La stratégie d’usure de la Russie joue aujourd’hui en faveur de Moscou. Reste à savoir si les Russes, après avoir épuisé les Ukrainiens, souhaiteront relancer une offensive d’envergure et tenter une véritable percée. Ils accélèrent déjà le rythme de leurs frappes en profondeur. En raison du manque de défense antiaérienne suffisante, Kiev n’est plus en mesure de maintenir un bouclier efficace contre les missiles et les drones ennemis. Ces dernières semaines, Moscou a réussi à cibler et gravement endommager plusieurs centrales de production d’électricité, ce qui risque de paralyser le pays.

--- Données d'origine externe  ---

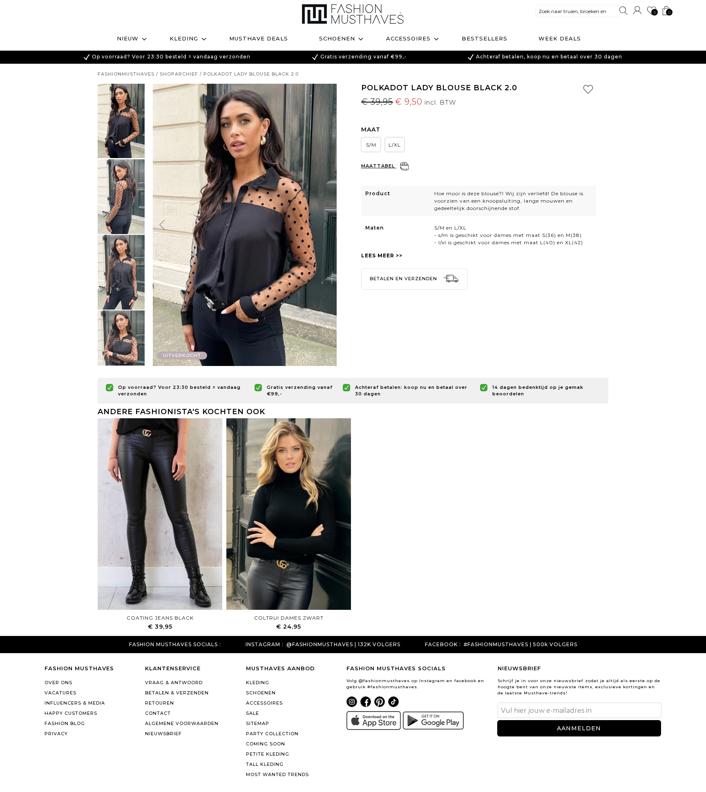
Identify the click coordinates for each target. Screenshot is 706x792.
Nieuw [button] (128, 38)
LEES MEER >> (381, 255)
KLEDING (257, 682)
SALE (252, 713)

Pour contrer la possibilité d’une offensive russe à grande échelle, les Ukrainiens ont construit à la hâte de nouvelles fortifications derrière le front. En miroir, la ligne « Sourovikin » des Russes, construite après leurs défaites subies à l’automne et à l’hiver 2022, leur avait permis cet été de résister au choc de la contre-offensive ukrainienne, qui avait tourné au fiasco. Mais cette ligne Maginot ukrainienne suffira-t-elle ? « L’hypothèse selon laquelle la guerre restera dans une impasse quelles que soient les actions américaines est fausse. « Les avancées russes vont s’accélérer sans une action américaine urgente »a prévenu ce mercredi l’Institut pour l’étude de la guerre.